In retrospect, Disney’s CEO switch was a decisive act of crisis management

Disney surprised the media industry on February 25 when it announced that longtime CEO Bob Iger had replaced himself with executive Bob Chapek. The abruptness of the news and the choice of successor, combined with the company’s explanation that it was a long-planned transition, didn’t seem to add up.

It now makes more sense. It appears evident in hindsight that Iger saw the dire financial impact of the coronavirus sooner than other American chief executives and took decisive action. The most important task of Disney’s CEO for the next two years will be rescuing Disney, not growing it. Iger made a point to end his 15-year reign on a high note. Chapek was put in charge as the Magic Kingdom’s wartime leader.

Disney’s stock multiplied from $30-40 per share during 2011 to $148 this past December, capped with a phenomenal launch of its Disney+ subscription video streaming service. Then from January 2 to February 25, as the virus impacted China and Disney shut down its Shanghai and Hong Kong theme parks, the stock slid from $148 to $128. Between February 25, the day of Iger’s announcement, and this morning, the stock dropped a further 29% to $92. That’s a 38% plummet in the company’s valuation in 10 weeks.

As head of the company’s Parks, Experiences, & Products division, Chapek represents the old-school businesses of Disney. These business lines sustained healthy growth through last year, but Iger had spent the last couple of years emphasizing that Disney’s future sits with its subscription video streaming services (Disney+, Hulu, ESPN+, Hotstar) overseen by Kevin Mayer, who previously spearheaded the company’s incredibly successful M&A strategy (including acquisitions of Pixar, Marvel and Lucasfilm).

+ + + + +

● **WHAT THE EXERCISE ASKS**
Starting at "In retrospect, Disney’s" and stopping after "Kingdom’s wartime leader.", copy the passage about Disney's CEO switch with "decisive" changed to "bold". Rely only on the passage about Disney's CEO switch.

+ + + + +

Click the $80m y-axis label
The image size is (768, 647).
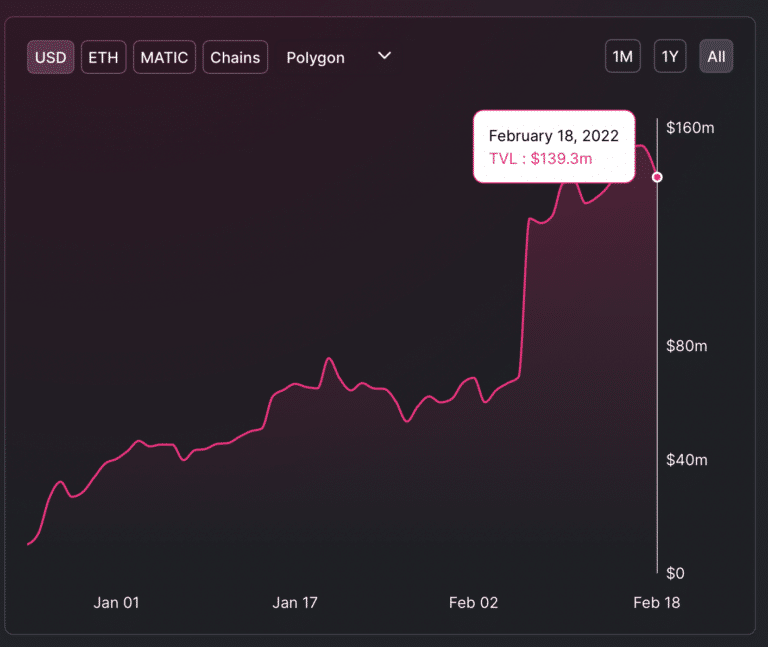pos(687,346)
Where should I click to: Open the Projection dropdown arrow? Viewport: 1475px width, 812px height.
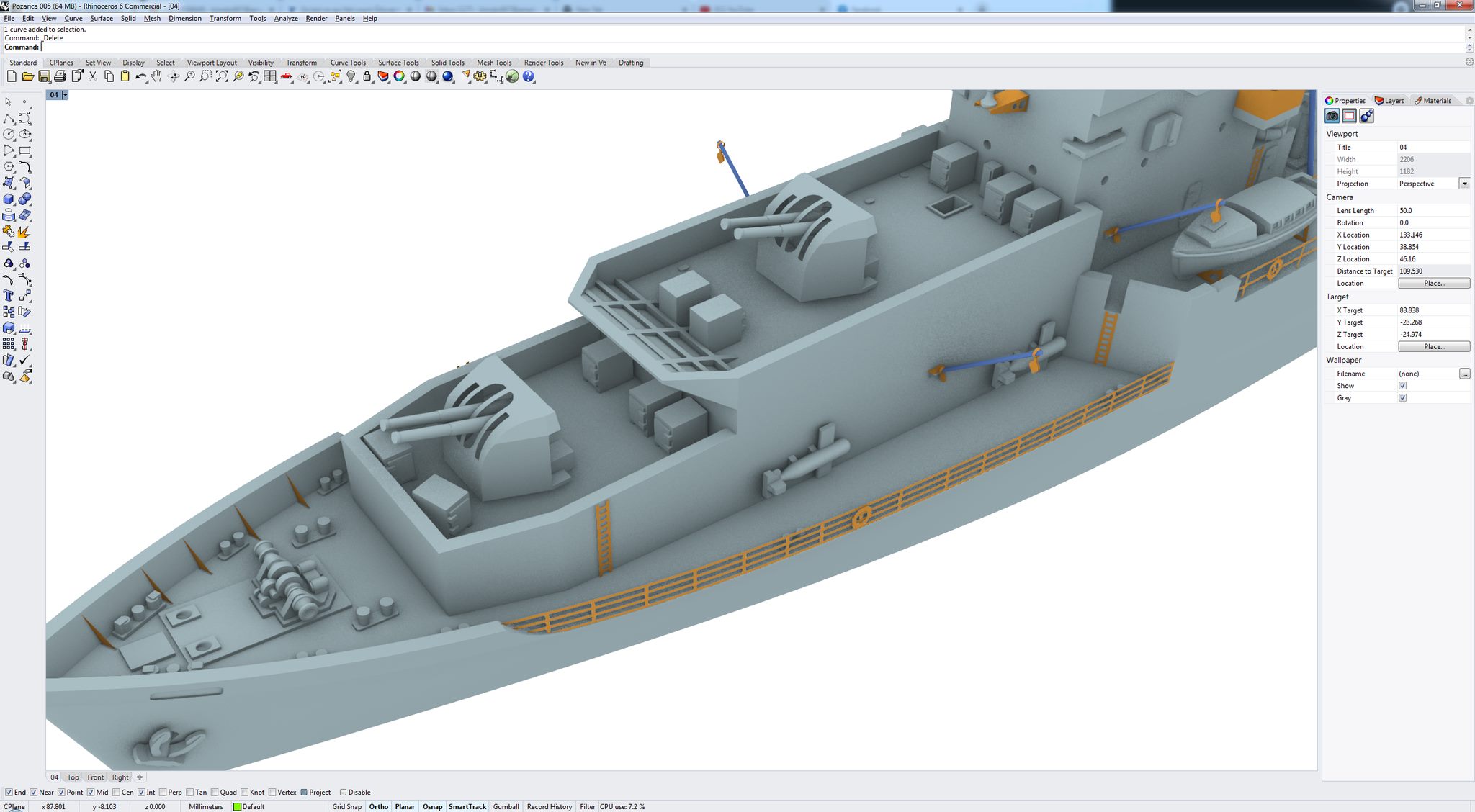pyautogui.click(x=1464, y=184)
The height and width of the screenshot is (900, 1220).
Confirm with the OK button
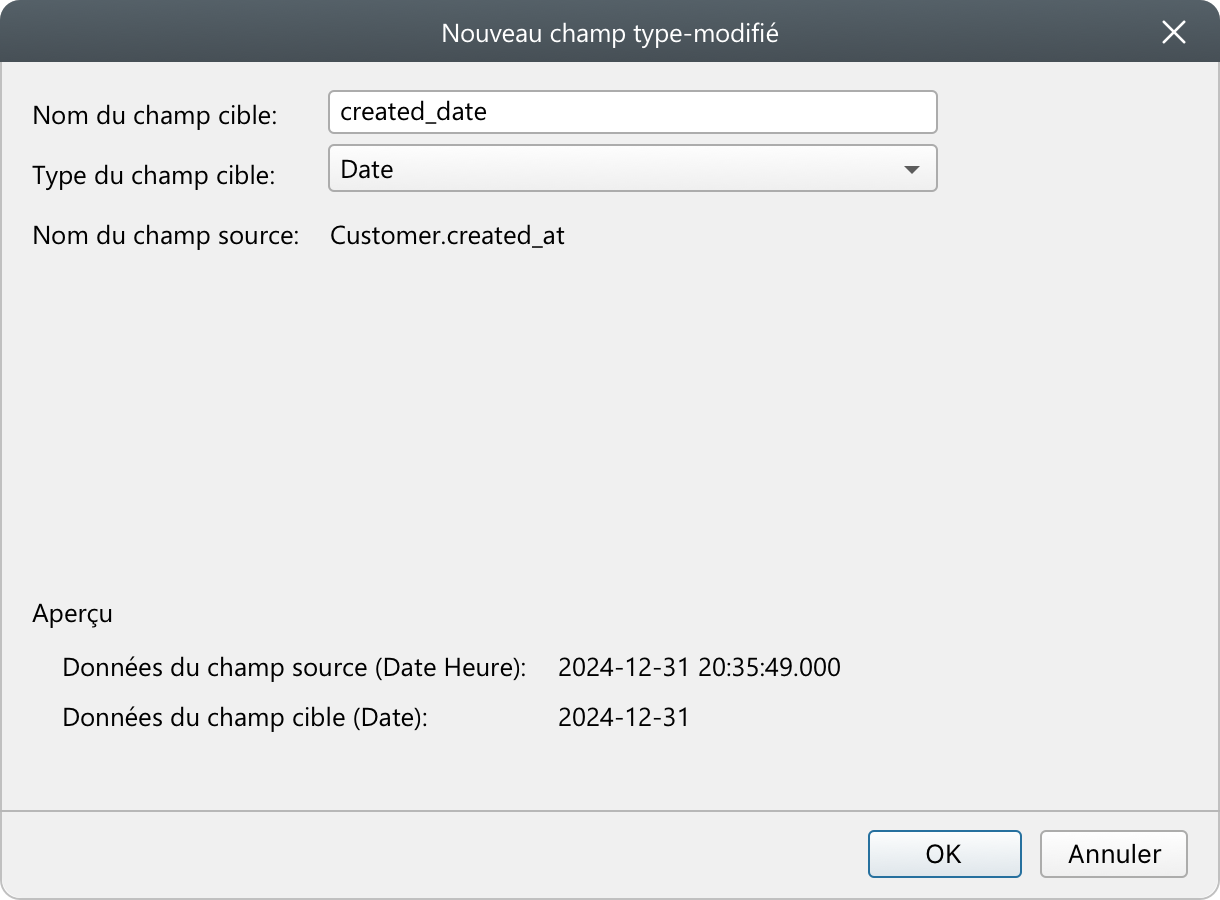(944, 854)
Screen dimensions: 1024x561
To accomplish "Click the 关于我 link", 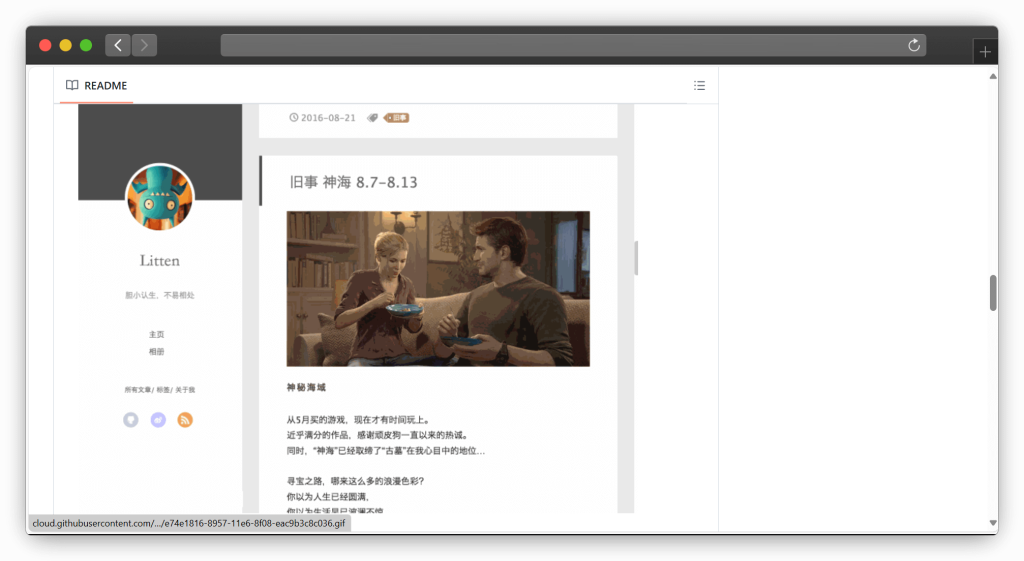I will [185, 389].
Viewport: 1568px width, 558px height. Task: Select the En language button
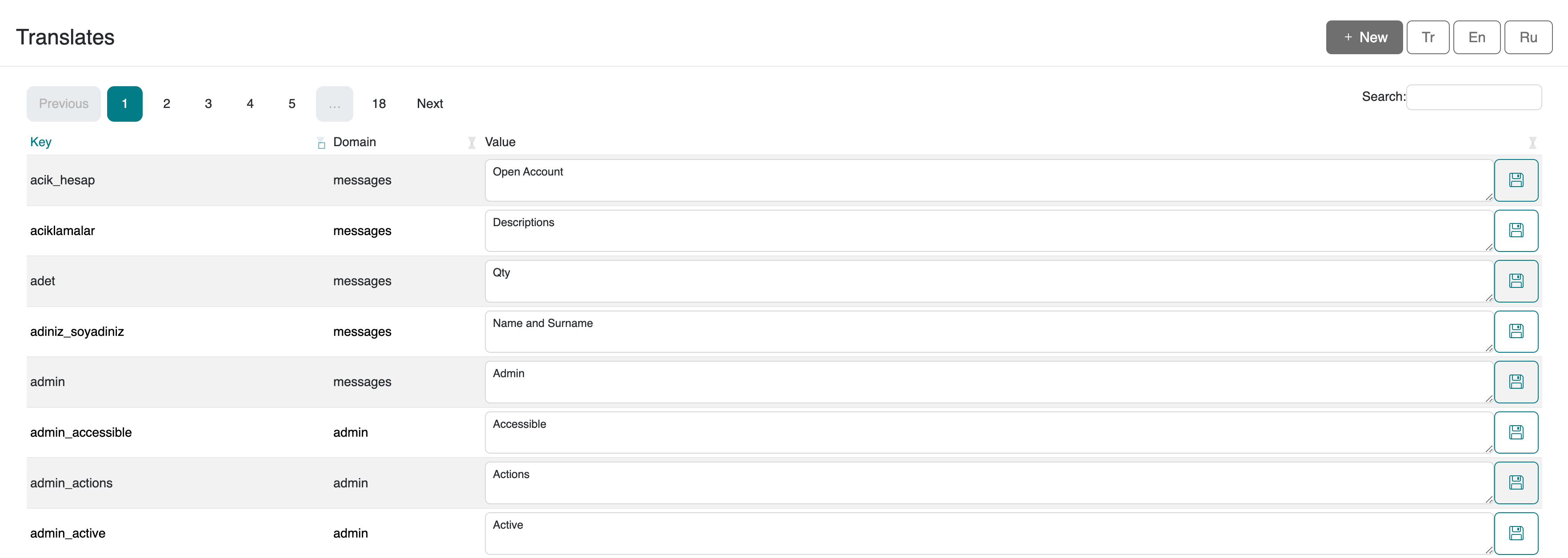[x=1476, y=37]
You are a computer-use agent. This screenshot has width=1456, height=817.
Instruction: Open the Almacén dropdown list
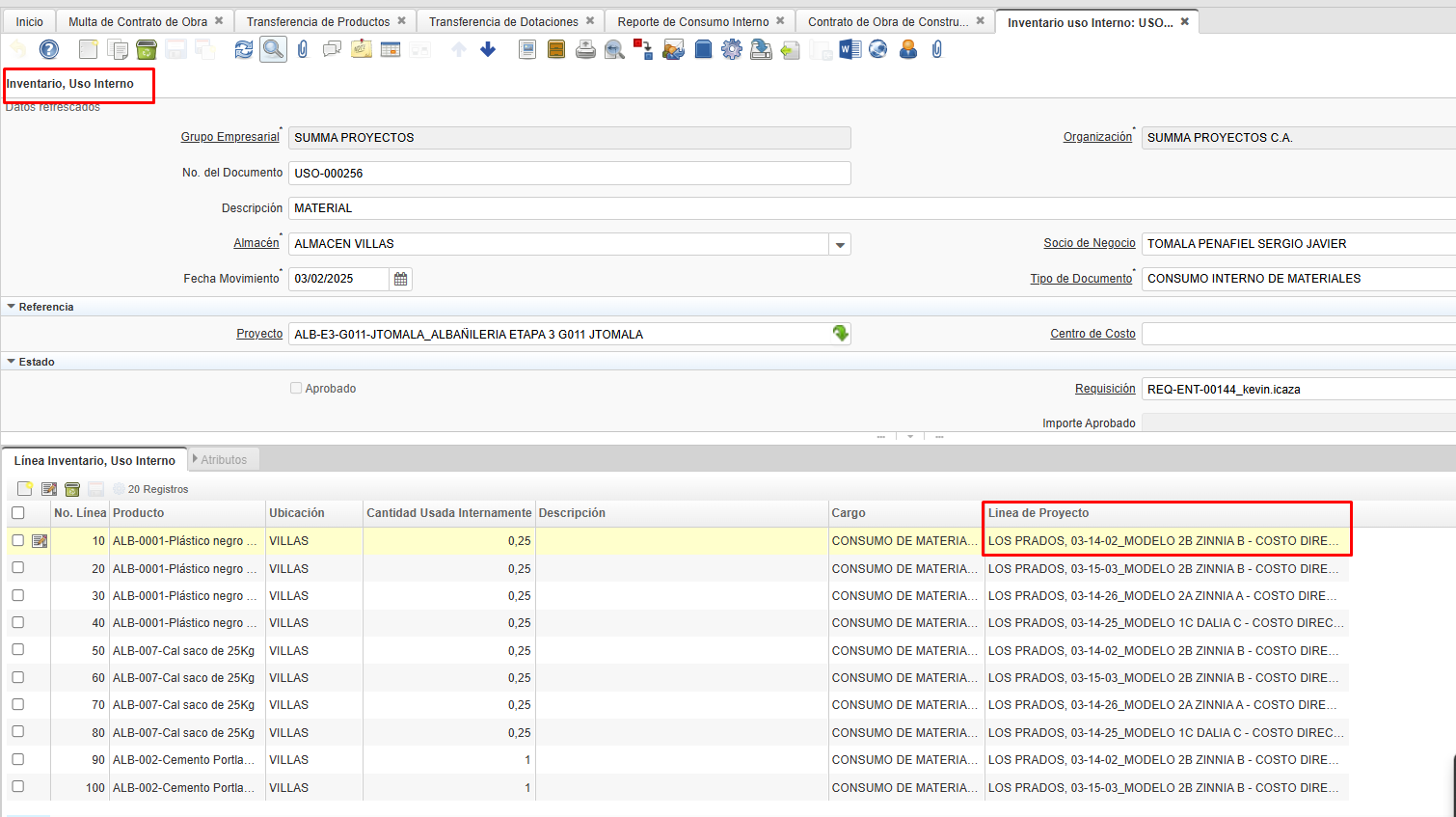point(840,244)
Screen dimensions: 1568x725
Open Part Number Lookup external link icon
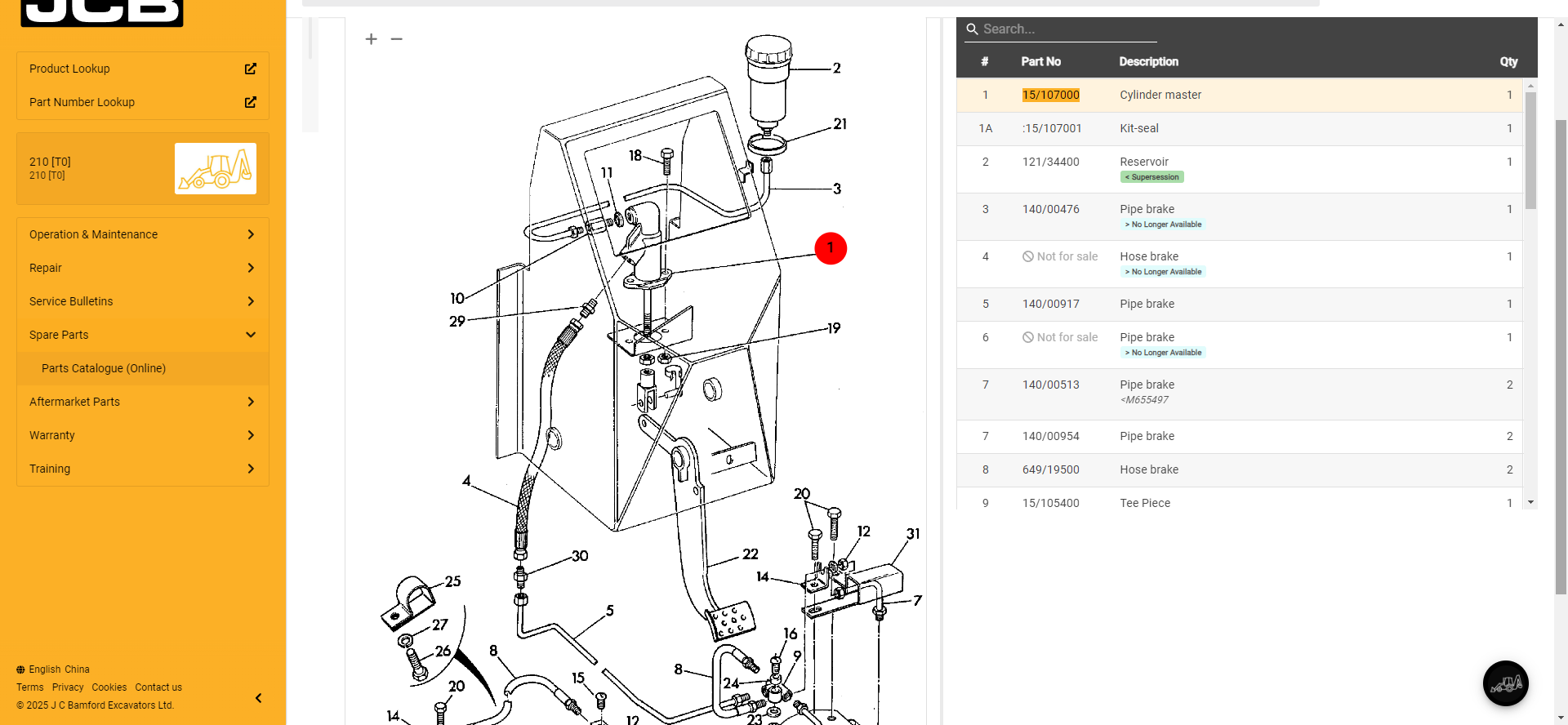pos(251,102)
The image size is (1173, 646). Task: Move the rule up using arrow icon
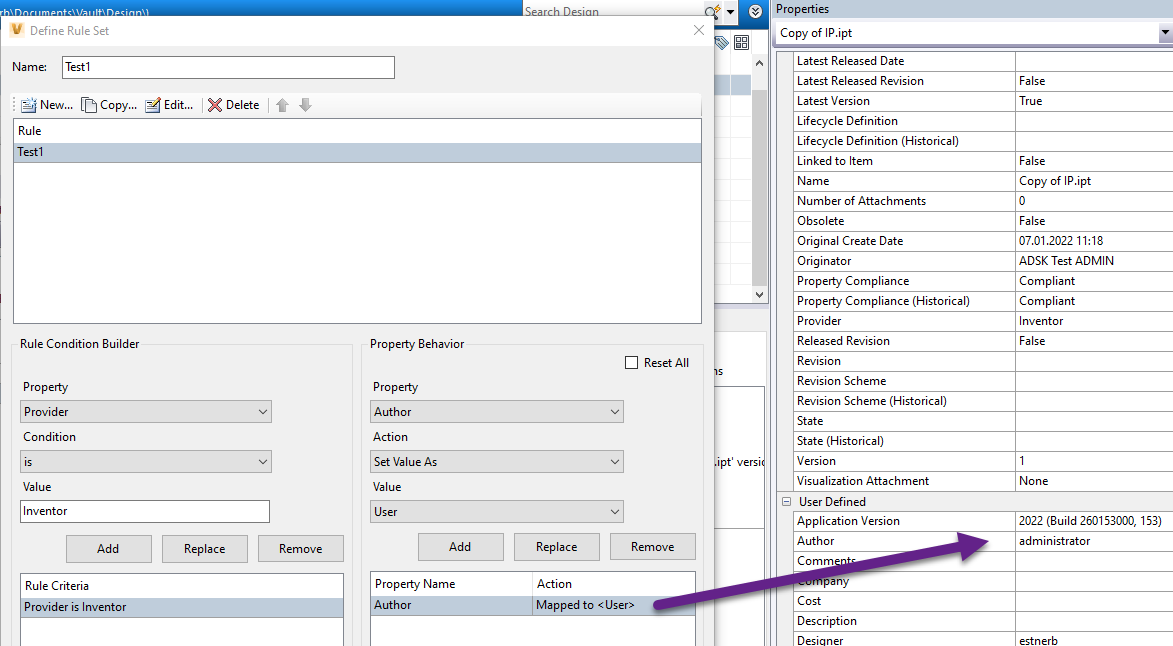(281, 104)
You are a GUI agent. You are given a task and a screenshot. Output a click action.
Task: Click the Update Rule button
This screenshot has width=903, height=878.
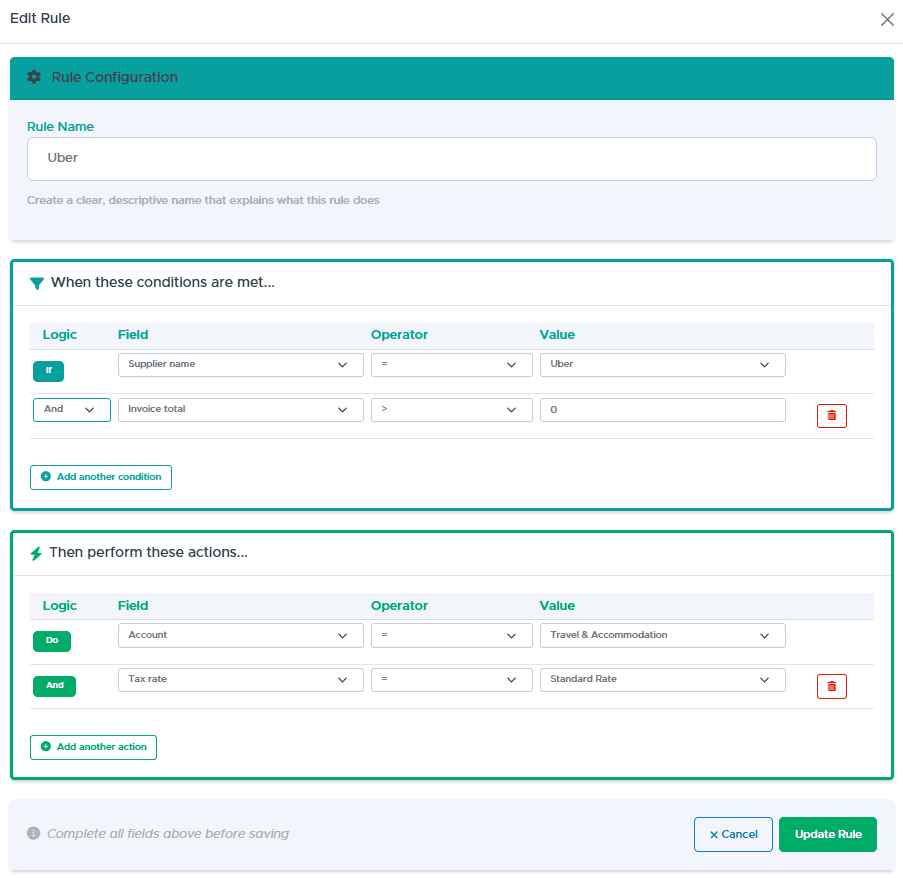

+ + + + +

● **RESPONSE TO THIS TASK**
In retrospect, Disney’s CEO switch was a bold act of crisis management

Disney surprised the media industry on February 25 when it announced that longtime CEO Bob Iger had replaced himself with executive Bob Chapek. The abruptness of the news and the choice of successor, combined with the company’s explanation that it was a long-planned transition, didn’t seem to add up.

It now makes more sense. It appears evident in hindsight that Iger saw the dire financial impact of the coronavirus sooner than other American chief executives and took bold action. The most important task of Disney’s CEO for the next two years will be rescuing Disney, not growing it. Iger made a point to end his 15-year reign on a high note. Chapek was put in charge as the Magic Kingdom’s wartime leader.